**Text:**
━━━━━━

“6 Foods That Should Be A Part Of Your Every Day Meal”
Dieting is a tough act whereas, eating is fun. Right? That means the easiest way to drop pounds and slim down is to do exactly what you’re already doing: eat! Just make sure you’re getting in the right foods. Below, we uncover which nutrient-rich foods deserve a place in your diet daily and how to sneak them into your meals. But some foods deemed “super” are a little too exotic to fit into our everyday diets (ahem, goji berry?!) or something—like, say, sardines—that you’d only have once in a while. Healthy? Yes. Would you eat them every day? Nah!!. And while we’re all for trying new foods, especially the super healthy kind, it’s nice to know that you can stock up on superfood staples every week and they’ll be easy to fit into your diet.

━━━━━━

**Excerpted records:**
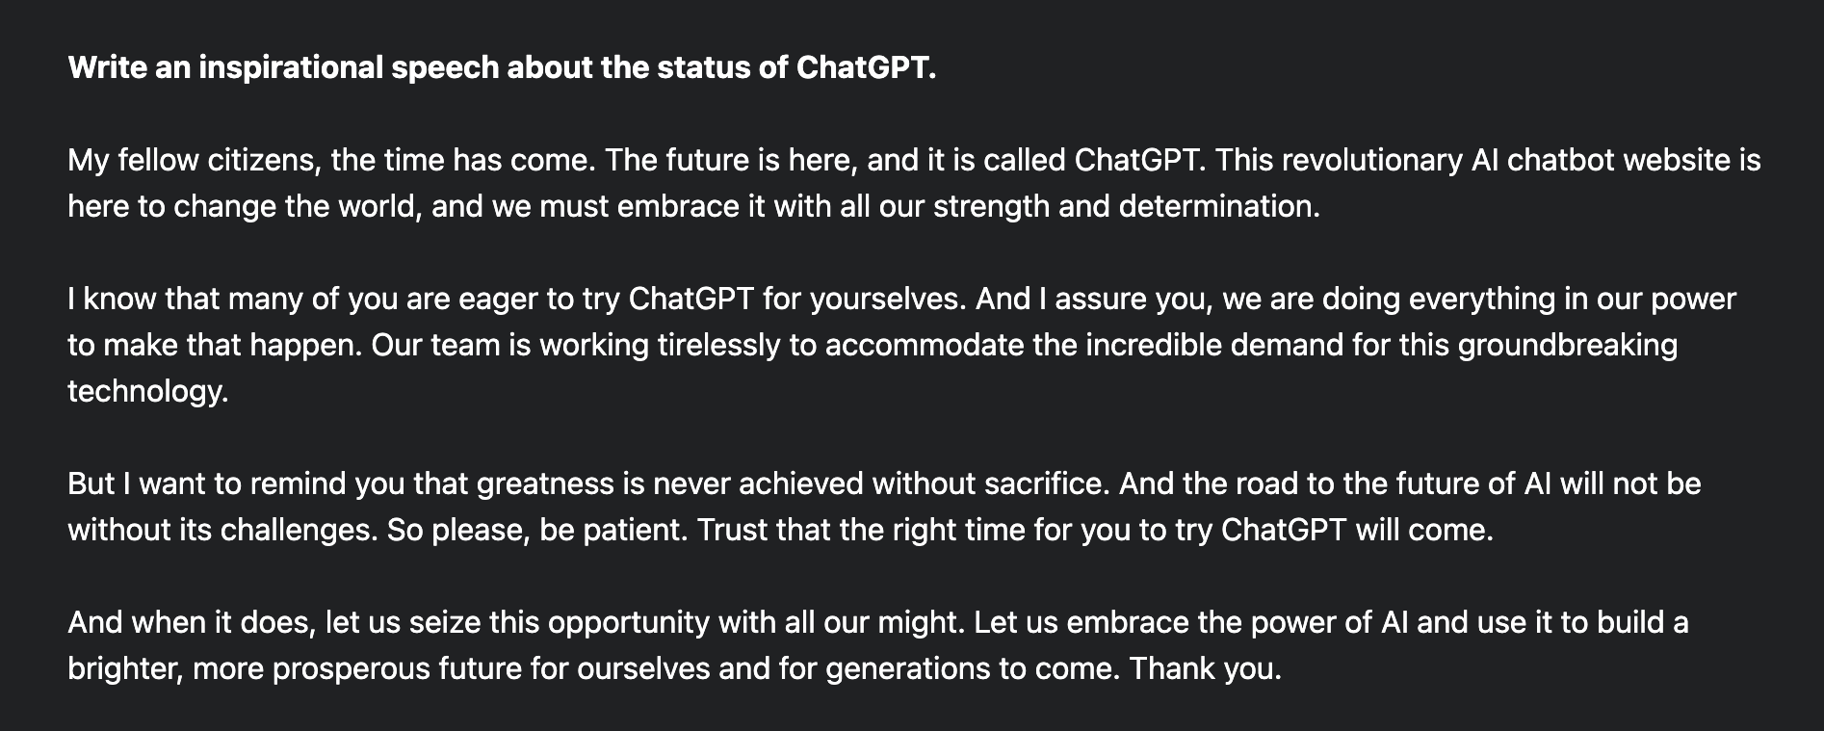Click the single word line "technology."
This screenshot has width=1824, height=731.
click(x=148, y=391)
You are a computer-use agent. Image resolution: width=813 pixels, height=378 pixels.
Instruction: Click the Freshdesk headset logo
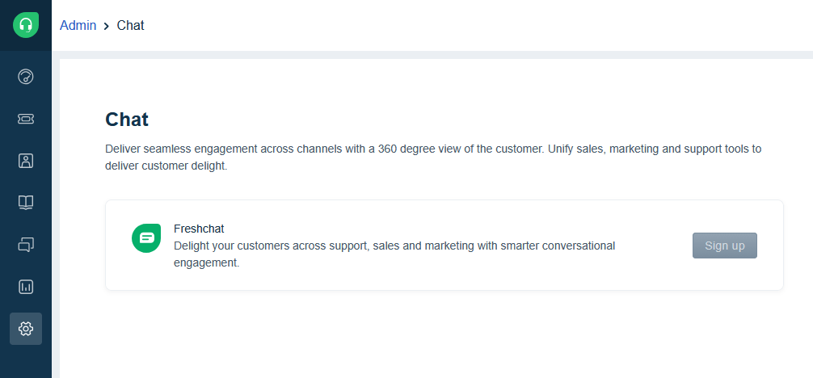click(26, 25)
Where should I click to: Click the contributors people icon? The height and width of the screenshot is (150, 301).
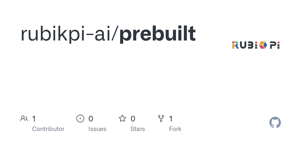[24, 119]
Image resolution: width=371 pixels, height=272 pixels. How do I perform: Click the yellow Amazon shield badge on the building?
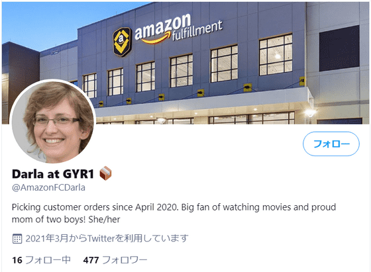click(122, 42)
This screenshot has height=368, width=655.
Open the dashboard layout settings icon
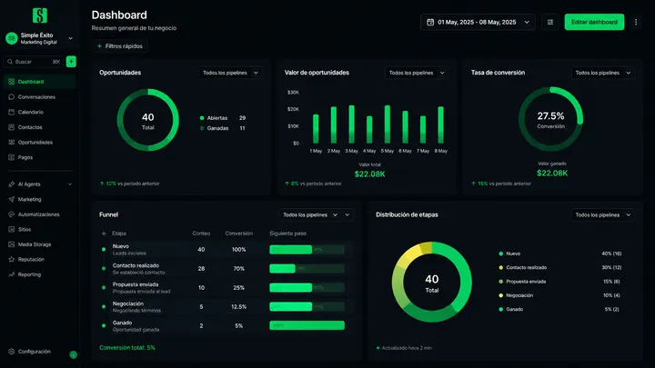coord(550,22)
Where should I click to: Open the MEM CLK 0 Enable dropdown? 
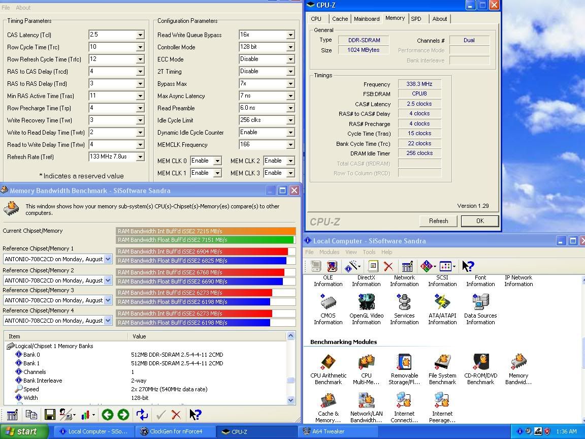(x=218, y=161)
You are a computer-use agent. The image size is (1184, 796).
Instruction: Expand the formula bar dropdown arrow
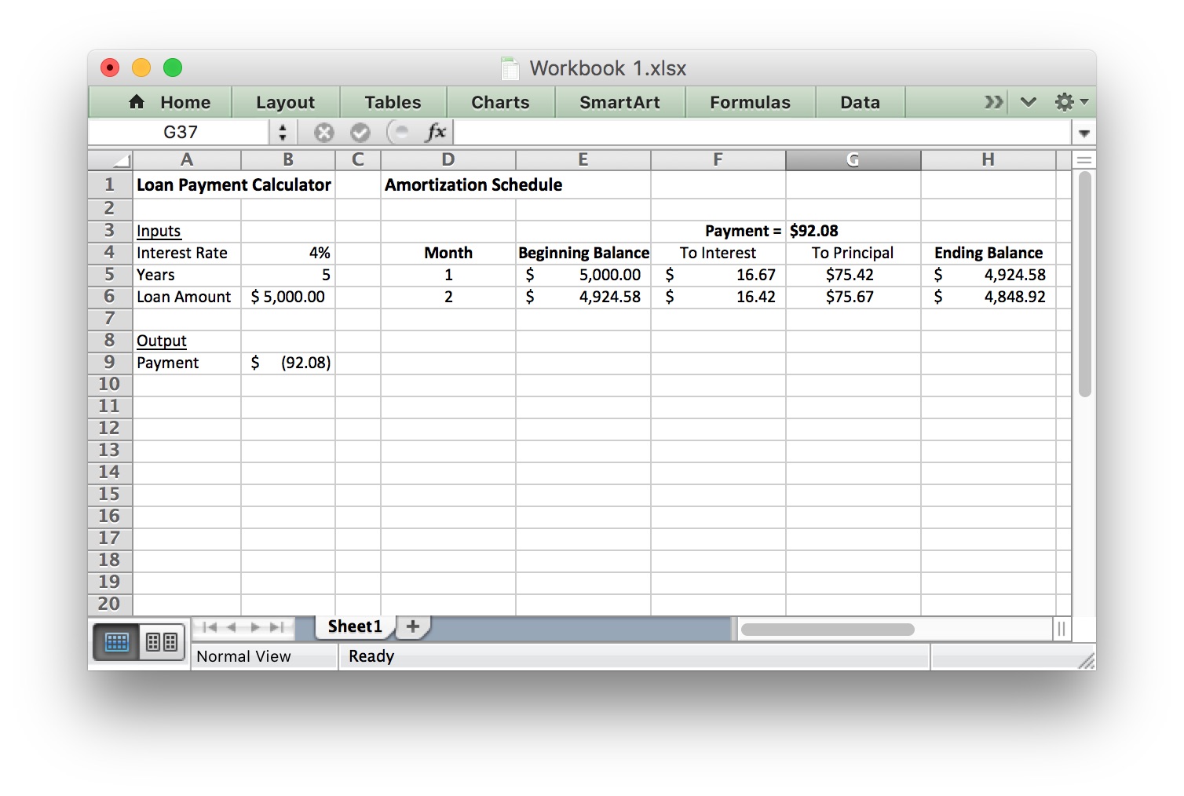coord(1084,133)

━━━━━━

**What is being asked:**
Quote, word for word, the portion of the text on everyday foods above that begins with the words containing "Dieting is a" and concludes with "into your diet.".

**Answer section:**
Dieting is a tough act whereas, eating is fun. Right? That means the easiest way to drop pounds and slim down is to do exactly what you’re already doing: eat! Just make sure you’re getting in the right foods. Below, we uncover which nutrient-rich foods deserve a place in your diet daily and how to sneak them into your meals. But some foods deemed “super” are a little too exotic to fit into our everyday diets (ahem, goji berry?!) or something—like, say, sardines—that you’d only have once in a while. Healthy? Yes. Would you eat them every day? Nah!!. And while we’re all for trying new foods, especially the super healthy kind, it’s nice to know that you can stock up on superfood staples every week and they’ll be easy to fit into your diet.